- _Task statement_:
Copy out the lines of the records below, and only those lines, from the one with "Task: Open the three-dot overflow menu" through the one with "This screenshot has height=1105, width=2540.", exactly as they appear.

[Data excerpts]
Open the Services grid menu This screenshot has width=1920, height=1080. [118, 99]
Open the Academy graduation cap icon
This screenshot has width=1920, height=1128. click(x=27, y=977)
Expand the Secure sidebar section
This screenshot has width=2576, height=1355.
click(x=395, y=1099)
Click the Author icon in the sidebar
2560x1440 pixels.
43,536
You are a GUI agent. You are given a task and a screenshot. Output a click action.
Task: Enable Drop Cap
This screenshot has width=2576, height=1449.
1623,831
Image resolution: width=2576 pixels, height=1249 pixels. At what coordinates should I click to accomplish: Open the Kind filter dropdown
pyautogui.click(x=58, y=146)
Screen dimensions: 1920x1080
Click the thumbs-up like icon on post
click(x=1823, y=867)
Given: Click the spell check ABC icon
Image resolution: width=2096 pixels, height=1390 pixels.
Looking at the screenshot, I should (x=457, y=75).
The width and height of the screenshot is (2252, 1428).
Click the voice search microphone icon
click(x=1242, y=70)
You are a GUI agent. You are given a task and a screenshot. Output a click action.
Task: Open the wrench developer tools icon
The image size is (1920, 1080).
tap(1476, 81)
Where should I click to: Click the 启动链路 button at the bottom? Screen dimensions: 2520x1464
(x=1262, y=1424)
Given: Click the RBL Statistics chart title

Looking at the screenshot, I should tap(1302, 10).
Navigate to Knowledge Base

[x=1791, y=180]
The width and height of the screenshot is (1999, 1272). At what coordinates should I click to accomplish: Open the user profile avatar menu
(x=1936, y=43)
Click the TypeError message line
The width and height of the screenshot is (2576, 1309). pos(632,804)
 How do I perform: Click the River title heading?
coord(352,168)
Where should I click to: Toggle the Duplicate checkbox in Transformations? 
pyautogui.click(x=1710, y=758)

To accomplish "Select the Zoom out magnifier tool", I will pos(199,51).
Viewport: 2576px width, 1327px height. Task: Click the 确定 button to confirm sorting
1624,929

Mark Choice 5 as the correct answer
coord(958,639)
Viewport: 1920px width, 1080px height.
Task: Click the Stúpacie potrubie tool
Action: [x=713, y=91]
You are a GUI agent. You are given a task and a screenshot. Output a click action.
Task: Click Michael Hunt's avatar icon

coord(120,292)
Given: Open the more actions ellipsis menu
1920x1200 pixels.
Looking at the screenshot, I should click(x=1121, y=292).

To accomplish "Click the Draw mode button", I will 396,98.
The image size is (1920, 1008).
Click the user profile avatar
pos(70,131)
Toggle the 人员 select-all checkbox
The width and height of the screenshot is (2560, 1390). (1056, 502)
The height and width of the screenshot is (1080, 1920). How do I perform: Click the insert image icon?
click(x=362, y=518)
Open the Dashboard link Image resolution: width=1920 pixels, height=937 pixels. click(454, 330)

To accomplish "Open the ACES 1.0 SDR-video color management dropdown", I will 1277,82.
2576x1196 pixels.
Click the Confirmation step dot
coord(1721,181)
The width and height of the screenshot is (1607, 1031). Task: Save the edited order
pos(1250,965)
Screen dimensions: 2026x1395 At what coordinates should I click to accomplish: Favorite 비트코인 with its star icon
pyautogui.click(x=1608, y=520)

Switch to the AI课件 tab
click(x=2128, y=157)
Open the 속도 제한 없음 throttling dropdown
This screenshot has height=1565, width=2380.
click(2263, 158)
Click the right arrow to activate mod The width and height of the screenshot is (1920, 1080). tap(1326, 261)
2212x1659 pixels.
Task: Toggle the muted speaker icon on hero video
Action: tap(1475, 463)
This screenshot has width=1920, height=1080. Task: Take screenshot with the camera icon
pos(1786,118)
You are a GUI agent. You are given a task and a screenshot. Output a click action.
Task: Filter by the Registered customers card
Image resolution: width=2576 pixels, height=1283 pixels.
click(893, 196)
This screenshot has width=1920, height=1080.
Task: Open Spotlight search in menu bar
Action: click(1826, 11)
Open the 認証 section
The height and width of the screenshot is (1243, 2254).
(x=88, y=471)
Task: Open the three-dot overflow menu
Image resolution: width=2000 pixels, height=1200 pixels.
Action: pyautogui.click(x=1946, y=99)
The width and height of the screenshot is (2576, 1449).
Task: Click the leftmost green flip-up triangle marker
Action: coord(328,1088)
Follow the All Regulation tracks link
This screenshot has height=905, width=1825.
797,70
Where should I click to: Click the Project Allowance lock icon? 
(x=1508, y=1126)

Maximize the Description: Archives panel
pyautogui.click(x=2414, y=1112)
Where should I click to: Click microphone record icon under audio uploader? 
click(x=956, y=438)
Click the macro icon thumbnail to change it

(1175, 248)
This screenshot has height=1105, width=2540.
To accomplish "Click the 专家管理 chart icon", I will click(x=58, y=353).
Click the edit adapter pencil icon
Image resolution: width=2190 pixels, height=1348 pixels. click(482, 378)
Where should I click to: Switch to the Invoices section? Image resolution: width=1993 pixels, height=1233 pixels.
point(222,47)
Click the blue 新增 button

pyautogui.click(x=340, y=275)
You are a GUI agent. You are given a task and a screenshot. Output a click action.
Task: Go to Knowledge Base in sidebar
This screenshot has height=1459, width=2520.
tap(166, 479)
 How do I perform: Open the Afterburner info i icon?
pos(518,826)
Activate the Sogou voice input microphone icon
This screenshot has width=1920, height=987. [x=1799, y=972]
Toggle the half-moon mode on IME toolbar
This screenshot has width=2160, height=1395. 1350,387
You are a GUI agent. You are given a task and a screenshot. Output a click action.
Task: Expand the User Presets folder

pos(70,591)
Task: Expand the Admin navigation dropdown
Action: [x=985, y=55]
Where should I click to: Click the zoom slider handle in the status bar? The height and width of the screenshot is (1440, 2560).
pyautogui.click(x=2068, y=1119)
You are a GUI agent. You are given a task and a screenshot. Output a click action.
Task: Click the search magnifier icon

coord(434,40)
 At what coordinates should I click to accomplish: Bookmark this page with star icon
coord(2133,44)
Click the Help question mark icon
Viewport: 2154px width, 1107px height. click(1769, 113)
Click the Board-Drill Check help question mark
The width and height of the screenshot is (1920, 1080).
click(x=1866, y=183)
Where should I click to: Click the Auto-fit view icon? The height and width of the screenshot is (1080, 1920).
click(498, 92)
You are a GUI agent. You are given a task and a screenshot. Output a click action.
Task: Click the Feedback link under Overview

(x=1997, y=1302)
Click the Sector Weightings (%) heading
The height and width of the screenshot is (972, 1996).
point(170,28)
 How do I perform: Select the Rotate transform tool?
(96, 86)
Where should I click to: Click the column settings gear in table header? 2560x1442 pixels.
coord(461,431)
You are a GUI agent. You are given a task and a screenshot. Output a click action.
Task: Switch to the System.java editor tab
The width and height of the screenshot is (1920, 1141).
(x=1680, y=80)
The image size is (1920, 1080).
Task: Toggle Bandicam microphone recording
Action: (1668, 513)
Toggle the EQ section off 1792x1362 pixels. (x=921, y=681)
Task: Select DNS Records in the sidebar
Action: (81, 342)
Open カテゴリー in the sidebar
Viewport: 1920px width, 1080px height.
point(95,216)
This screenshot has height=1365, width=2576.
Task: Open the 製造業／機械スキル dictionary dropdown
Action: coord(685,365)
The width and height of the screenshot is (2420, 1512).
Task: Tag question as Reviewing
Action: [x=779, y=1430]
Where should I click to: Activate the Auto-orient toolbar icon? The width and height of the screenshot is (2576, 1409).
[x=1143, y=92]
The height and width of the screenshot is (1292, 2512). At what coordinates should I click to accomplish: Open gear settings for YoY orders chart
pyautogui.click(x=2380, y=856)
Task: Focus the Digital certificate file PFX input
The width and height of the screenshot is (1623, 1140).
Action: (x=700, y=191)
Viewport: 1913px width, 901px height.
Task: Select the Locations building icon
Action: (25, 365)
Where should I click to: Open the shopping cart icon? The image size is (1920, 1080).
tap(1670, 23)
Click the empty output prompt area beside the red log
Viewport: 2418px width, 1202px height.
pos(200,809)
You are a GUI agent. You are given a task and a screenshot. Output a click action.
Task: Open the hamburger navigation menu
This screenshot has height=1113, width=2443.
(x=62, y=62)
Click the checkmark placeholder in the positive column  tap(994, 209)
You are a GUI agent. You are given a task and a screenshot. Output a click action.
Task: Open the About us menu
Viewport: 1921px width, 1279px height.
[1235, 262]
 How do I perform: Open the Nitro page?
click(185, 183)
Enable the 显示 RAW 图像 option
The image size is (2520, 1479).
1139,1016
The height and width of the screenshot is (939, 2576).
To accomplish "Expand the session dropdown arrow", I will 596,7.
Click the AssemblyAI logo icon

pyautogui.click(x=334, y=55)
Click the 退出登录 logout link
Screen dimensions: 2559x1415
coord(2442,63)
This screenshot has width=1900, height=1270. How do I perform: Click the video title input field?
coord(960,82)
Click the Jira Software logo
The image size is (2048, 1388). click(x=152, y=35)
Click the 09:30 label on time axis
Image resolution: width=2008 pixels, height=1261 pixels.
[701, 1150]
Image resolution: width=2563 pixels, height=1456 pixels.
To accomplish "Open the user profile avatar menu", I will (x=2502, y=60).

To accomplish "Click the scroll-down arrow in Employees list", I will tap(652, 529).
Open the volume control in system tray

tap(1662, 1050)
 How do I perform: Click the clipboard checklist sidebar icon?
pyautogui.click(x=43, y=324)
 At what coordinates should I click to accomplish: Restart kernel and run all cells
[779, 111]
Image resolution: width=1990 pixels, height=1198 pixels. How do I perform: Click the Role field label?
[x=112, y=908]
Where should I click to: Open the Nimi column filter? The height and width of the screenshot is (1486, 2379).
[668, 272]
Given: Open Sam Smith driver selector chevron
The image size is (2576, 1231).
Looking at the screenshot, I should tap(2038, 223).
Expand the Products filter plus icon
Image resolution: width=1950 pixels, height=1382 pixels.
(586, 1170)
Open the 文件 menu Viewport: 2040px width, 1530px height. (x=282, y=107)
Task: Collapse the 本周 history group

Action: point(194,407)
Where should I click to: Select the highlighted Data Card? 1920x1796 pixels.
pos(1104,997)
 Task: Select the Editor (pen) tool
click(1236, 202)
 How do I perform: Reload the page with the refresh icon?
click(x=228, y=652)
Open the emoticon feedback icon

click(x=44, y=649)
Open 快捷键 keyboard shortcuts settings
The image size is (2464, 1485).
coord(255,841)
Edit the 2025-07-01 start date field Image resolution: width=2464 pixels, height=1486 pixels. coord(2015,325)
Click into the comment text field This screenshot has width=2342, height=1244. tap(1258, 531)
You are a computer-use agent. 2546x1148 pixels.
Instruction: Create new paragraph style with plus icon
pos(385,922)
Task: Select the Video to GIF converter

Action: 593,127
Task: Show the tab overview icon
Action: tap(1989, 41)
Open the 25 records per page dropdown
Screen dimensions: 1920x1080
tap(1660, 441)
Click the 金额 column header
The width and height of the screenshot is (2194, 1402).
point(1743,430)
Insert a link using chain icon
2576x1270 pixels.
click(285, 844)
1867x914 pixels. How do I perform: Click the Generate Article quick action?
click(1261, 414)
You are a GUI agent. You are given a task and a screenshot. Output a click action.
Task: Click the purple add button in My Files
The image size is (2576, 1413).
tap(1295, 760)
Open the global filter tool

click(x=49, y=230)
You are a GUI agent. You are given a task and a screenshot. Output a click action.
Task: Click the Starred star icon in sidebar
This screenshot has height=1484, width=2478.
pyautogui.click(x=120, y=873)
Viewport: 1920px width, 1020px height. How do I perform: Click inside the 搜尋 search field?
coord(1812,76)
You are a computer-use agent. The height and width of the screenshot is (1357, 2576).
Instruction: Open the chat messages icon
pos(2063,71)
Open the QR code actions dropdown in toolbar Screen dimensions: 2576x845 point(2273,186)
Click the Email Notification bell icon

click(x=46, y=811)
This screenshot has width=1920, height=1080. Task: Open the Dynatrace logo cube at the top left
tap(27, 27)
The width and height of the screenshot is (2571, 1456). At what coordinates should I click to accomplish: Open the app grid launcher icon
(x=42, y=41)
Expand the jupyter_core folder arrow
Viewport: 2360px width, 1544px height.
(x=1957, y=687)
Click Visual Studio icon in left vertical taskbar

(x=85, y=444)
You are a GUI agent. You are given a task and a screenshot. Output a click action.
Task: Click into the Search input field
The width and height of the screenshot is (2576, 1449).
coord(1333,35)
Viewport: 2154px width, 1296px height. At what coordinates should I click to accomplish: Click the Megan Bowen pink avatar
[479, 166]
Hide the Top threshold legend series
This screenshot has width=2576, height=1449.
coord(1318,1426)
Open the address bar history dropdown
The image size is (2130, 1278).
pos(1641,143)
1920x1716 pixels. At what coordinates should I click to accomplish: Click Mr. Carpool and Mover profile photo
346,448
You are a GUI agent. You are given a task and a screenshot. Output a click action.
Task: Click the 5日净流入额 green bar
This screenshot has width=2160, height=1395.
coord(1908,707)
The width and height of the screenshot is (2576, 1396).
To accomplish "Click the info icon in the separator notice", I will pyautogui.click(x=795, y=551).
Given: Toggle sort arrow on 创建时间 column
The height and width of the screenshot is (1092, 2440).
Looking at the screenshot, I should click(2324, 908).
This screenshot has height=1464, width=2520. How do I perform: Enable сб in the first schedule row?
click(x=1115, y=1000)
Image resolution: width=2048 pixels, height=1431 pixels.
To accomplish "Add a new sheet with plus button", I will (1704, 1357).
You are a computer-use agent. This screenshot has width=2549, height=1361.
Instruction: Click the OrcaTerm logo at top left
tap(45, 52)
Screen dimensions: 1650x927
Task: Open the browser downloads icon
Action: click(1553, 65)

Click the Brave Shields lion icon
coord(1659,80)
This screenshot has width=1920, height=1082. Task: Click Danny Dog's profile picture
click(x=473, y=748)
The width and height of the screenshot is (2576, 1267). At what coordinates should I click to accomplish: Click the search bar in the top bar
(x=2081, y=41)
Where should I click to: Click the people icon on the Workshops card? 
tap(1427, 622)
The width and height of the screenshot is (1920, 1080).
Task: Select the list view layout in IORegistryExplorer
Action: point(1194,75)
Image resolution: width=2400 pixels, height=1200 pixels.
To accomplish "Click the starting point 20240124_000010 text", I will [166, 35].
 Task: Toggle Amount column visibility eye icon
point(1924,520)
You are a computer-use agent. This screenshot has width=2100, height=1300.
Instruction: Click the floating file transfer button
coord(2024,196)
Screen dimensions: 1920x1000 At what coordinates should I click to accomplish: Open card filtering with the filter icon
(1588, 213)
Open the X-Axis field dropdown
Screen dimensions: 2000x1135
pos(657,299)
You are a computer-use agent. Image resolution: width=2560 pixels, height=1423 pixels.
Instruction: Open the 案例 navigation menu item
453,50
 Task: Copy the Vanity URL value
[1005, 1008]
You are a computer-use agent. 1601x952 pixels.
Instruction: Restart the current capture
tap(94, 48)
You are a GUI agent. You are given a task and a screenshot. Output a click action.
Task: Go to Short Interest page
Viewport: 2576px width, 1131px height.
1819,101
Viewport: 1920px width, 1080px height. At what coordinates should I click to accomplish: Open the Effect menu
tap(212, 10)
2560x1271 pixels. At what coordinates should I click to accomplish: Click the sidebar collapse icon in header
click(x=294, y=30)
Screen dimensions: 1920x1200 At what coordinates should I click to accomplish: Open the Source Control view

- _Your solution_:
Task: Open the three-dot overflow menu
Image resolution: width=2000 pixels, height=1200 pixels.
Action: pyautogui.click(x=1946, y=99)
The width and height of the screenshot is (2576, 1449).
Task: Click the leftmost green flip-up triangle marker
Action: coord(328,1088)
Follow the All Regulation tracks link
This screenshot has height=905, width=1825.
797,70
Where should I click to: Click the Project Allowance lock icon? 
(x=1508, y=1126)

Maximize the Description: Archives panel
pyautogui.click(x=2414, y=1112)
Where should I click to: Click microphone record icon under audio uploader? 
click(x=956, y=438)
Click the macro icon thumbnail to change it

(1175, 248)
This screenshot has height=1105, width=2540.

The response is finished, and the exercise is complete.